- **Records**:
- - -

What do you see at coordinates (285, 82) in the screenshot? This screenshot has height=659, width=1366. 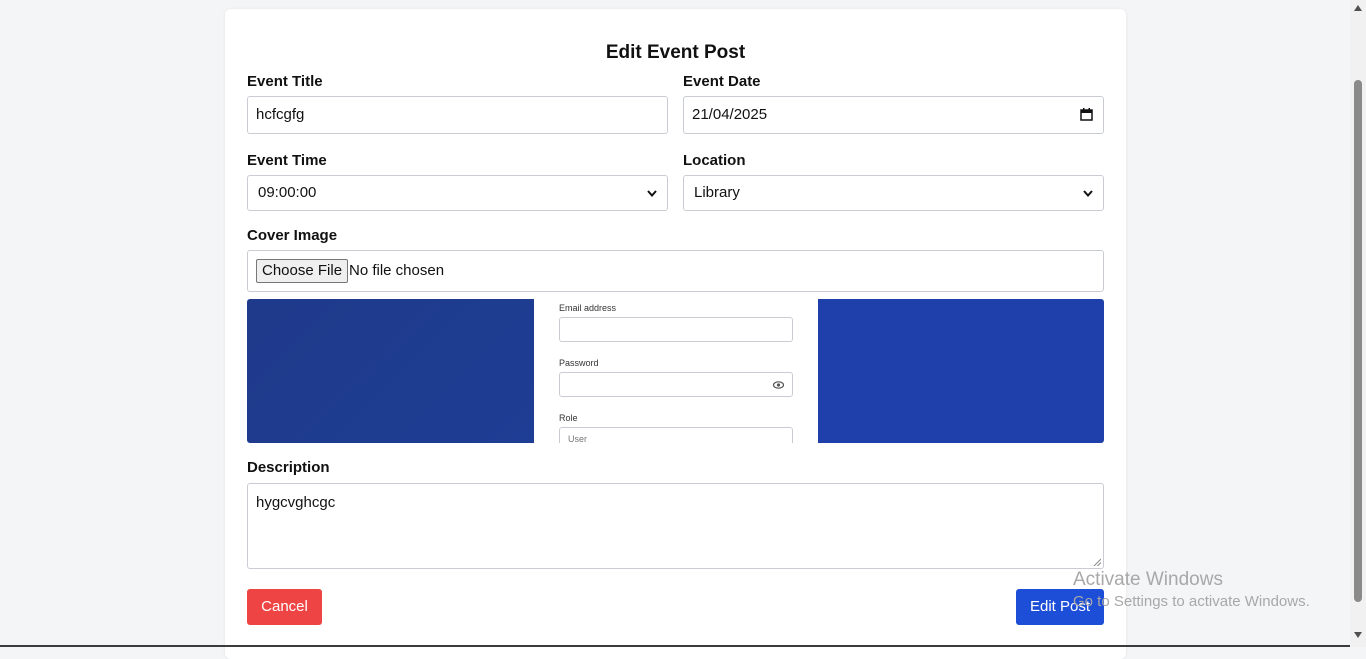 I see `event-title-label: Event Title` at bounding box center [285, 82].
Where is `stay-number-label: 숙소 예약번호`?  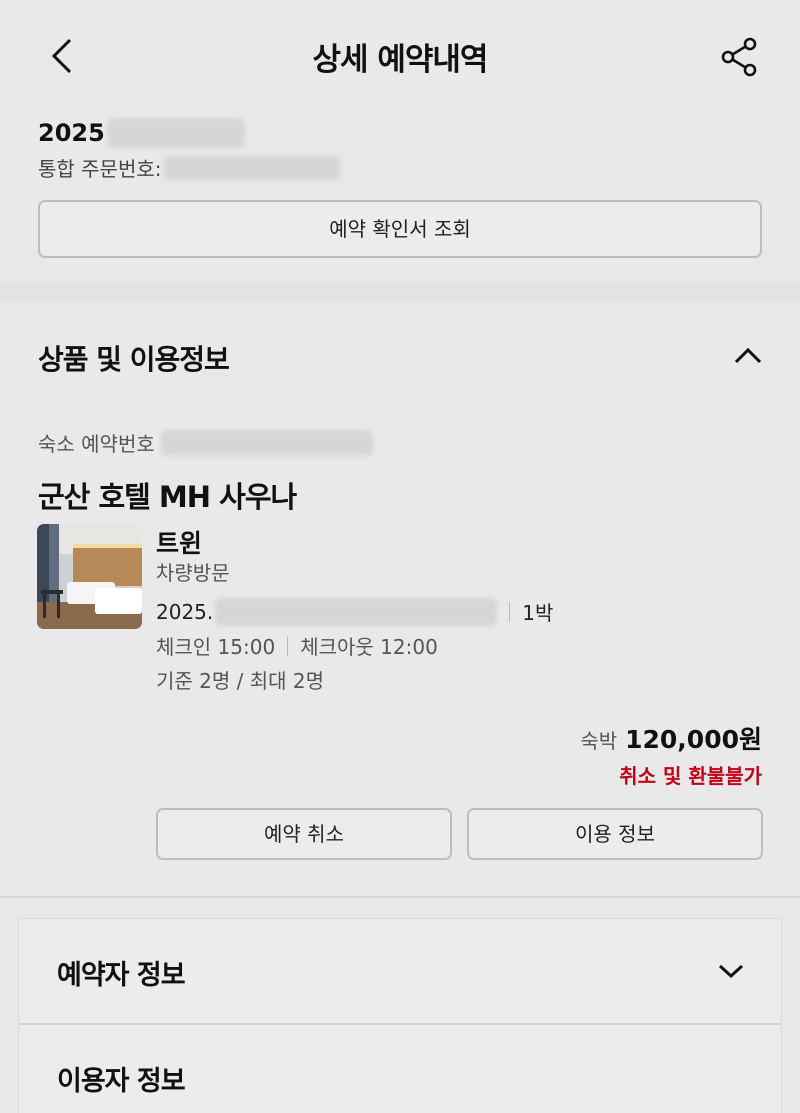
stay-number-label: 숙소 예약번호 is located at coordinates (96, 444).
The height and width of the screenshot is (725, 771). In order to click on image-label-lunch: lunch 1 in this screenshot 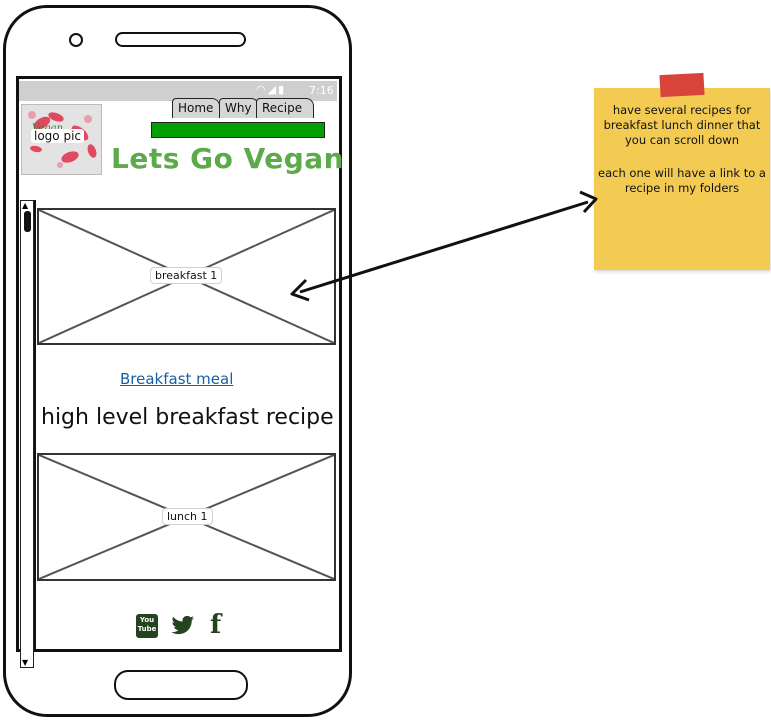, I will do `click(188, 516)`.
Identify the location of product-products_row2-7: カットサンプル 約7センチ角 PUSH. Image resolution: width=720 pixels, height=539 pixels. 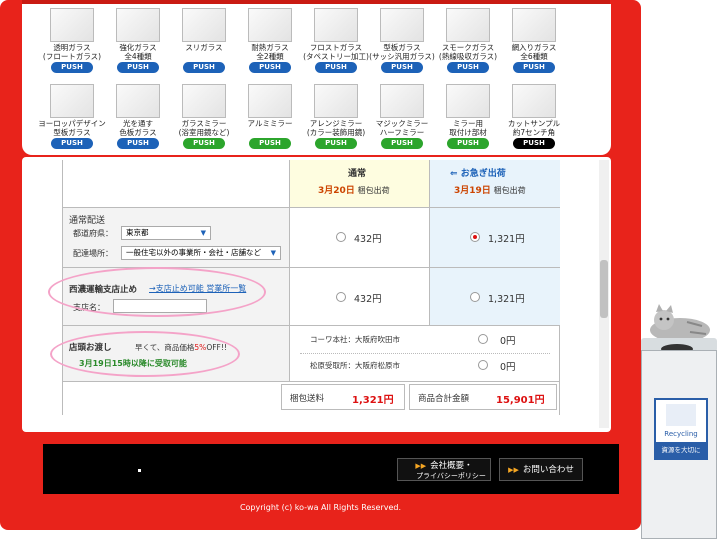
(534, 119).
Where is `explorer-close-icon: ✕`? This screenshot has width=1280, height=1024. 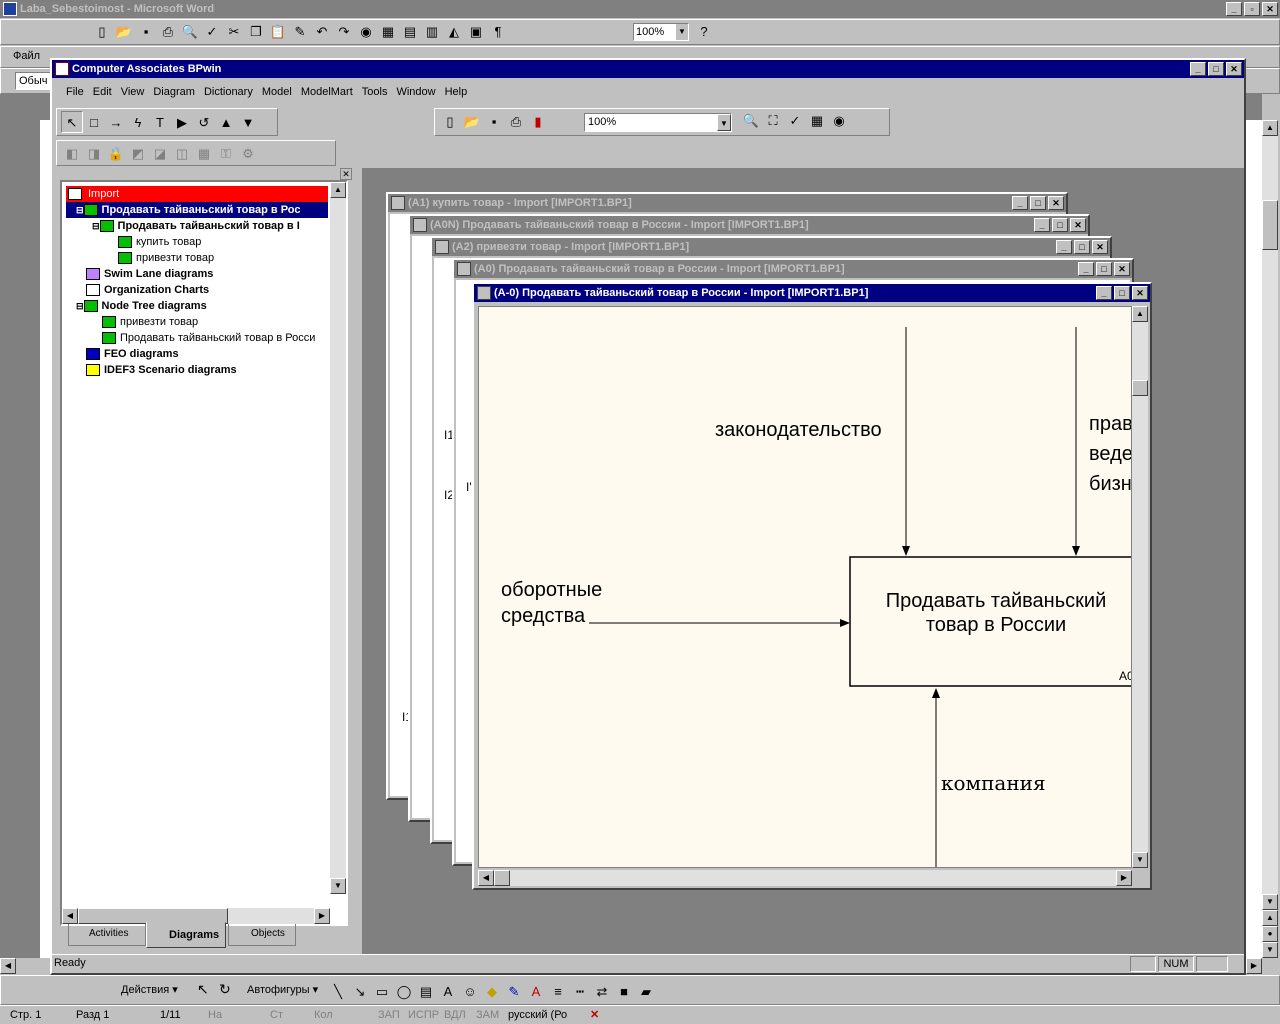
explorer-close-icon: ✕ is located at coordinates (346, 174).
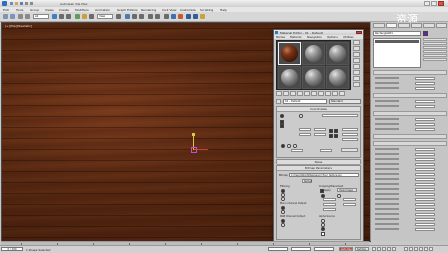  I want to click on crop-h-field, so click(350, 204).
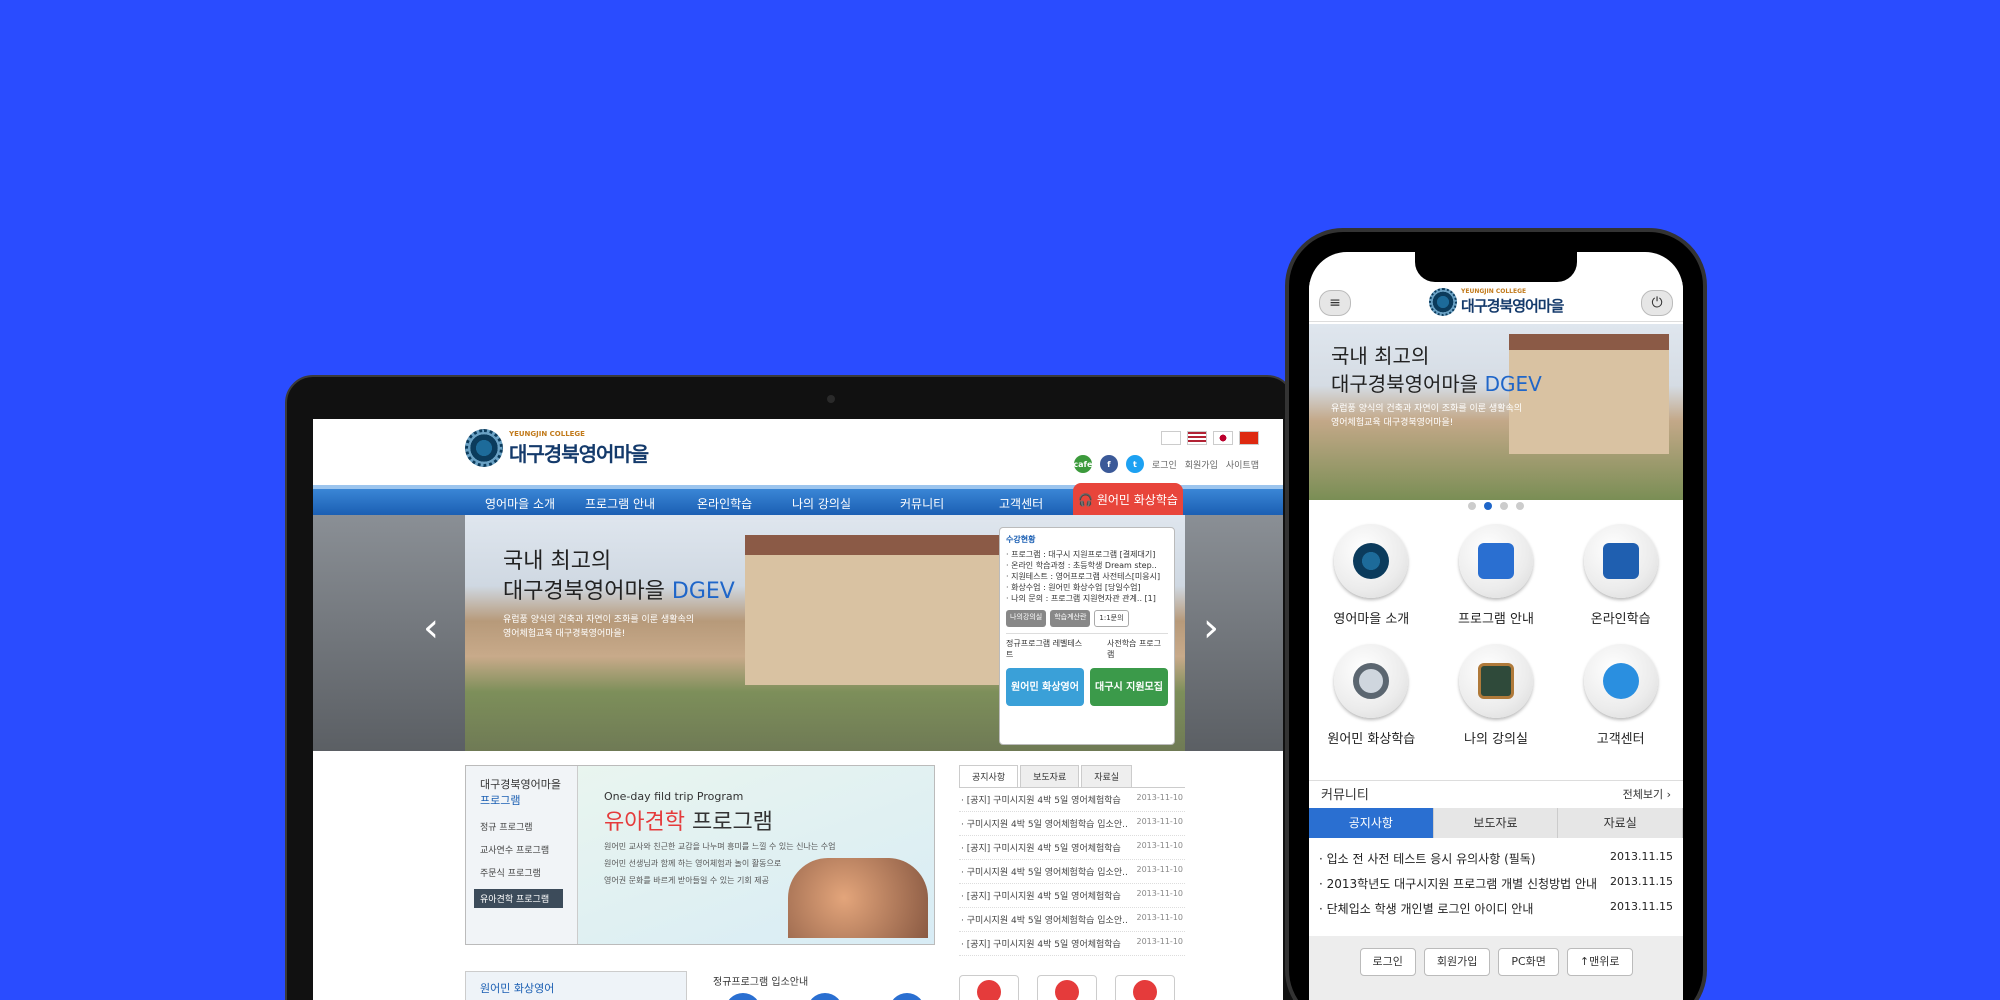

- - -

- **Work order**:
Copy out the data again, starting at the line that contains "Identify the location" and continuing through the end of the data. Leave the pictures out.

- **Answer for this exercise**:
Identify the location of product-products_row2-7: カットサンプル 約7センチ角 PUSH. Image resolution: width=720 pixels, height=539 pixels. 
(534, 119).
Where is `explorer-close-icon: ✕`? This screenshot has width=1280, height=1024. 
explorer-close-icon: ✕ is located at coordinates (346, 174).
  I want to click on crop-h-field, so click(350, 204).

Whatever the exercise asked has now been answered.